When I read Dr Joel Gwynne's account of a father slapping his one-year-old son in a supermarket, it angered and saddened me that nobody spoke up in support of the writer's intervention ("Violence towards kids is not 'family business'"; Tuesday).
Why do people keep quiet? Other than our selfish and don't-get-into-trouble mentality, perhaps we don't know how to help or don't know what to say.
Would it have helped if one had approached the father in the supermarket and said: "Look at his inflamed face. Does he really deserve this? Is this what you normally do when he disobeys you? How would you feel if he hates you? I was often hit by my dad when he got angry; I was determined never to do the same to my son. What about you?"
How can we do it without provoking defensiveness and escalating the confrontation? How do we help the bully to reflect on his violence and its consequences?
Parenting is a tough responsibility and we often learn by trial and error. Perhaps there should be more parenting courses teaching us how to deal effectively with a toddler's disobedience or tantrum and how to manage our anger.
Also, public education on how to intervene effectively would send a message that our society does not tolerate violence or cruelty and will act against it.
Luckily, all is not lost.
I remember Mr Muhammad Hanafie Ali Mahmood, the "MRT Abang" who spoke up against a man who rained abuses on a teenager who wore an expletive-bearing T-shirt ("Shanmugam lauds man who stood up to bully"; July 16, 2015).
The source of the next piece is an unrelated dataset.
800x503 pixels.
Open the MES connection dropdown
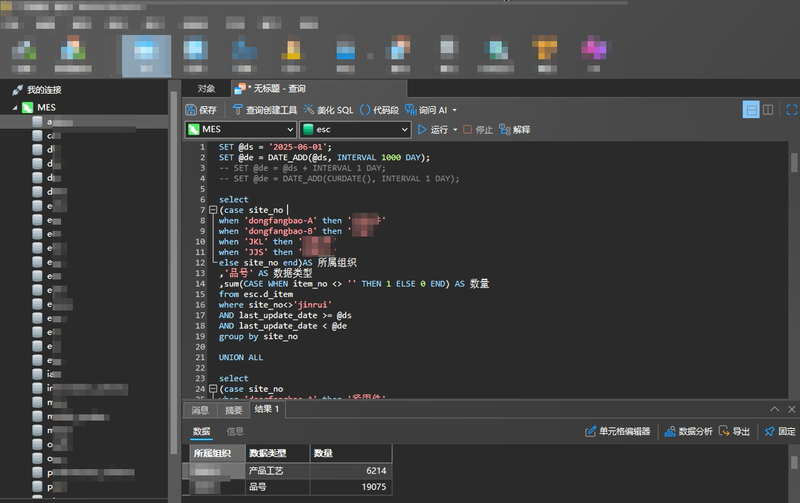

We need more people like Mr Hanafie who have a strong sense of injustice and the courage to stand up to aggressive behaviour.
And when a brave person takes the first step to speak up, others need to back him up so that the aggressor knows public opinion is against him and that people will not just keep quiet and mind their own business.
I hope Singapore does not become a cold and uncaring country. I hope it will be a home full of compassionate and community-minded people.